Early Hyperbaric Oxygen Therapy Promotes Recovery of Blunt Liver Injury in Rats via Inhibiting Inflammatory Response and Oxidative Stress

Abstract

Purpose: Blunt Liver Injury (BLI) is a common form of blunt abdominal trauma, with most cases managed non-surgically in current clinical practice. However, the absence of targeted treatments addressing the pathological changes associated with liver injury can result in prolonged recovery and potential long-term complications. Hyperbaric oxygen therapy (HBOT), known for its anti-inflammatory and antioxidant effects, has shown therapeutic potential in various diseases. This prospective randomized controlled experimental animal trial aimed to evaluate the effect of HBOT on BLI in a rat model. Methods: We established a BLI rat model by employing a free-fall weight method. Following injury, one group received no intervention, while the other was treated with HBOT (2.5 ATA, 60 minutes per session, once daily). Liver tissue and serum samples were collected at multiple time points for histological evaluation (HE staining), apoptosis detection (TUNEL staining), proliferation assessment (Ki67 immunohistochemical staining), and measurements of liver transaminase (ALT, AST), inflammatory markers (IL-1β, IL-6, TNF-α), and oxidative stress indicators (SOD, MDA, GSH). Results: The results indicated that HBOT significantly reduced liver transaminase elevation, pathological damage, and hepatocyte apoptosis while promoting hepatocyte proliferation and accelerating liver function recovery. Mechanistically, HBOT alleviated oxidative stress and inflammatory response, highlighting its therapeutic potential. Conclusion: These findings provide further evidence supporting the application of HBOT in the clinical management of BLI. This study helps advance the clinical approach to BLI by shifting the focus from symptom management to mechanism-based treatment.

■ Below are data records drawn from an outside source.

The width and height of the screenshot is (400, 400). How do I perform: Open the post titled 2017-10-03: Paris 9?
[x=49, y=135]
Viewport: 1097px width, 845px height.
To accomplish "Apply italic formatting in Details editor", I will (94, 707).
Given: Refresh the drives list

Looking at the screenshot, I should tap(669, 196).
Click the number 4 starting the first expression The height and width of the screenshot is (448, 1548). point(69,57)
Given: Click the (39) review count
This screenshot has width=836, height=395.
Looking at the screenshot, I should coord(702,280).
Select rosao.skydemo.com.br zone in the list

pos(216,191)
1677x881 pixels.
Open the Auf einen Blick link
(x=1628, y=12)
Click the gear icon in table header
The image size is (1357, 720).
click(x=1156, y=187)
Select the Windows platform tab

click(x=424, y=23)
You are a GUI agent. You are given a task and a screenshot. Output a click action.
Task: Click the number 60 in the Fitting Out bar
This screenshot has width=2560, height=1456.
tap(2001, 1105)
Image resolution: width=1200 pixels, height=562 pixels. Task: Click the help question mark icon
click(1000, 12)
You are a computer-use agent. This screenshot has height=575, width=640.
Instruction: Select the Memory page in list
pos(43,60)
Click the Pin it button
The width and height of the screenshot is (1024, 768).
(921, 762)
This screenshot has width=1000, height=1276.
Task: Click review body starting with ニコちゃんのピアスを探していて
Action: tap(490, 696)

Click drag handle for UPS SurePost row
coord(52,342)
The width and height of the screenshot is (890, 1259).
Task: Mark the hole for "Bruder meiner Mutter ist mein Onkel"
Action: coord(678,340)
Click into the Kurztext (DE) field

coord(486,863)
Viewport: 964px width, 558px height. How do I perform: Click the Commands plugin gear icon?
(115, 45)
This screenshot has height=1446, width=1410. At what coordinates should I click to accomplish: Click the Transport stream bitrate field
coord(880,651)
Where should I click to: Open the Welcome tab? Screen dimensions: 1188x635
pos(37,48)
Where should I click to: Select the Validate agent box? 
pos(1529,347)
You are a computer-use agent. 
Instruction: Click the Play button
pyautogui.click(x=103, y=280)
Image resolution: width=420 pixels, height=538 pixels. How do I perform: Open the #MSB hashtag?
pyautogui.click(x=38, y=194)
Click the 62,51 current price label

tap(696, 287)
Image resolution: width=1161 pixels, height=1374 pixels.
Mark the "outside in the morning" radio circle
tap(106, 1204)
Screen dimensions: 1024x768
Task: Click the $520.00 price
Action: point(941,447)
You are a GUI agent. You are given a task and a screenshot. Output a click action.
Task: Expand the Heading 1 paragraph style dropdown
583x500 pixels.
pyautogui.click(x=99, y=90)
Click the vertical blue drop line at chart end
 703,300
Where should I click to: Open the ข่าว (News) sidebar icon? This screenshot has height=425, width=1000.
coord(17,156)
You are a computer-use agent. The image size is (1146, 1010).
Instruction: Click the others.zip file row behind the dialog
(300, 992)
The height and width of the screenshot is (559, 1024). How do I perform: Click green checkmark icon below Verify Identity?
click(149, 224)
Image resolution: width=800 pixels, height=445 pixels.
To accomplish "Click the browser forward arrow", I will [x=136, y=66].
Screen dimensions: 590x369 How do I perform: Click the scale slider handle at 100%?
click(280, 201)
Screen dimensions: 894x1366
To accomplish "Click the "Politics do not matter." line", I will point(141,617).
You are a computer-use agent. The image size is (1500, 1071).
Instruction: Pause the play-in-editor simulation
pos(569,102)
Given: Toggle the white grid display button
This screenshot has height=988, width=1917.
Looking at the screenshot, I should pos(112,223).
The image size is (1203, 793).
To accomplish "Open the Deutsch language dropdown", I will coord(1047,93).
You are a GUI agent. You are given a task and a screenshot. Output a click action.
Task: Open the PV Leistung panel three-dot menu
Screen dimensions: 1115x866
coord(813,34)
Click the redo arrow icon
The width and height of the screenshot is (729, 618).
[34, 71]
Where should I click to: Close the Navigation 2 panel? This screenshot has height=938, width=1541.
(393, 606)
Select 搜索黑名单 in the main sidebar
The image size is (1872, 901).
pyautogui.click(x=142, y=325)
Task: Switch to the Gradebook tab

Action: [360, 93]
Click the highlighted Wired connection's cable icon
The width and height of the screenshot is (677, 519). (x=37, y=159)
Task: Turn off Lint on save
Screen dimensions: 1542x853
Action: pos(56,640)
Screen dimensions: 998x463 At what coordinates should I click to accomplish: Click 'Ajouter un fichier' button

Keywords: blunt liver injury; hyperbaric oxygen therapy; inflammatory response; oxidative stress.

Figure 1

HBOT alleviated BLI in rats. (A) Experimental flowchart. (B) Gross morphology of the liver. (C) Levels of AST, ALT in plasma. Data were expressed as mean ± SEM. Independent samples t-Test was performed between two groups at each time point; ^*p<0.05, ^**p<0.01, ^***p<0.001 and ^****p<0.001. n=6.

Figure 2

HBOT alleviated BLI-induced pathological changes and hepatocyte apoptosis in rats. (A) HE staining of the liver. (B) Tunel staining of the liver. Scale bar = 20μm. n=3.

Figure 3

HBOT promotes cell proliferation following BLI. (A) Ki67 IHC staining of the liver. Scale bar = 20μm. (B) The Proportion of Ki67-Positive Cells. Data were expressed as mean ± SEM. Independent samples t-Test was performed between two groups at each time point; ^*p<0.05, ^**p<0.01, ^***p<0.001 and ^****p<0.001. n=3.

Figure 4

HBOT alleviated BLI-induced oxidative stress in rats. Concentration of SOD (A), MDA (B), GSH (C) in the liver. Data were expressed as mean ± SEM. Independent samples t-Test was performed between two groups at each time point; ^*p<0.05, ^**p<0.01, ^***p<0.001 and ^****p<0.001. n=6.

Figure 5

HBOT alleviated BLI-induced inflammatory response in rats. Concentration of IL-1β (A), IL-6 (B), TNF-α (C) in the liver. Concentration of IL-1β (D), IL-6 (E), TNF-α (F) in serum. Data were expressed as mean ± SEM. Independent samples t-Test was performed between two groups at each time point; ^*p<0.05, ^**p<0.01, ^***p<0.001 and ^****p<0.001. n=6.